I have occasionally infuriated dog-lovers by referring to the species canis lupus familiaris as
Man's oldest and filthiest friend.
Because canine coprolites have been found, have been lovingly excavated, at Bronze Age sites such as Amesbury.
Warden Sparrow, de quo antea, famously spoke of the Dog as
That indefatigable and unsavoury engine of pollution.
When out walking in unfamiliar countryside, one always knows when one has got within an easy radius of a carpark. However, is it fair to condemn dogs? Certainly not. Dog-owners, yes. I know a slipway in Cornwall where fish is brought in; the National Trust, who own it, were driven a few years ago to ban dogs from the slipway and to provide for the dogs and their walkers a simple pleasant alternative footpath away from the fishy area. And I know beaches galore with clear notices banning dogs between March and September. But dogs can't read. Can the Dogwalking Tendency read? What would be your guess?

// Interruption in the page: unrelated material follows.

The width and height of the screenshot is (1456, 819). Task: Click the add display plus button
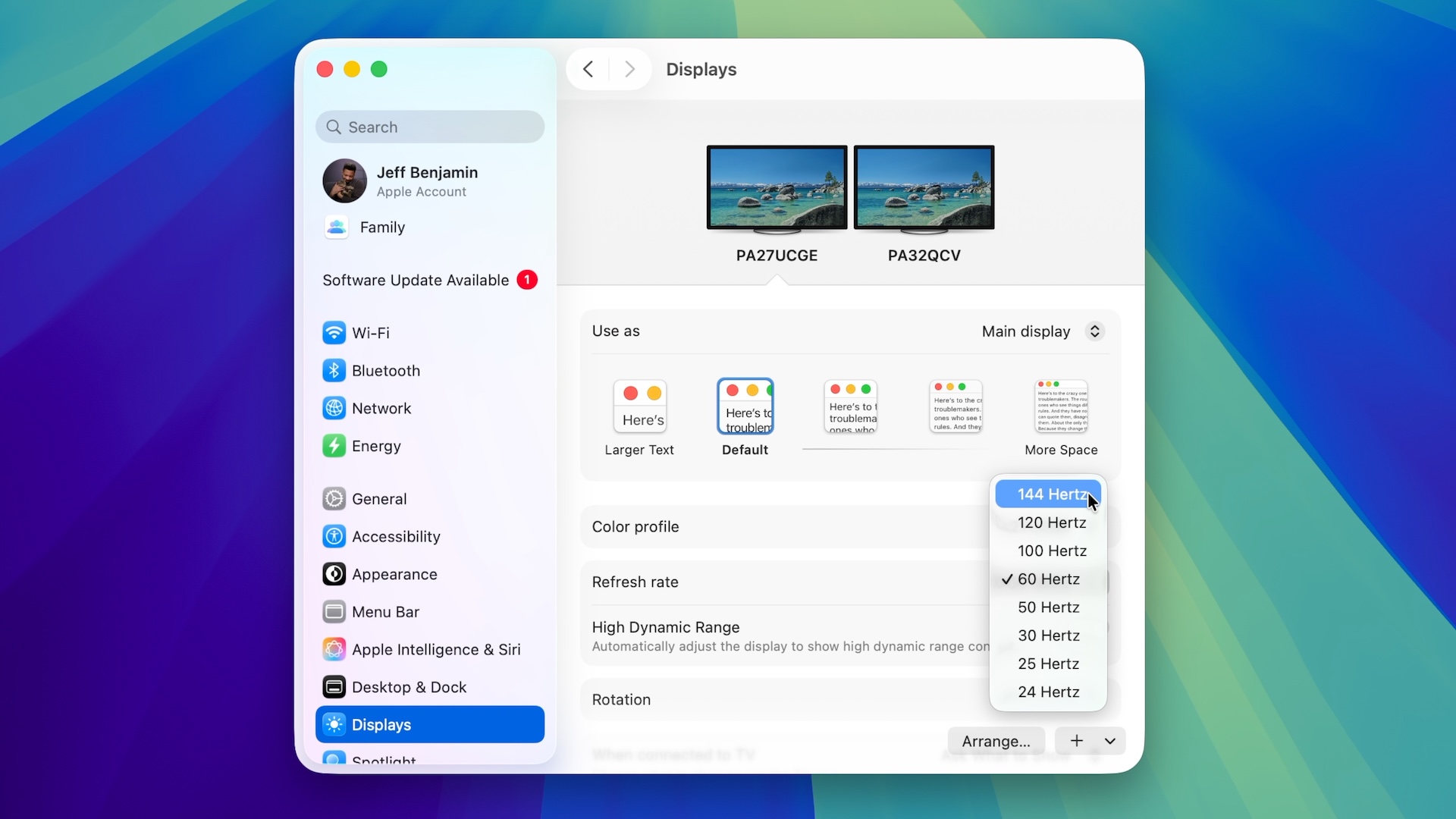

But stay: I have forgotten Ringwood, the last echoes of whose deep full voice can still by the very sensitive ear be heard, baying Et in Arcadia ego in the Kentissimi horti at Rousham in this County. His "Master and Friend", Sir Clement Cottrell-Dormer, had this "otterhound of extraordinary sagacity" buried in the Vale of Venus in front of the very statue of the Goddess reflected in the waters of her pool, nuda sed pudica but dangerously overlooked by Faunus and Pan, only feet from the river Cherwell where Ringwood had worked such havoc in the otter population. There, since those last years of the reign of His Eminent Majesty King Henry IX, his doggy wraith has surely mingled at dusk in the dances of the insubstantial dryads and naiads. Is Ringwood the canine nature's solitary boast?
Tomorrow, we move on to wolves.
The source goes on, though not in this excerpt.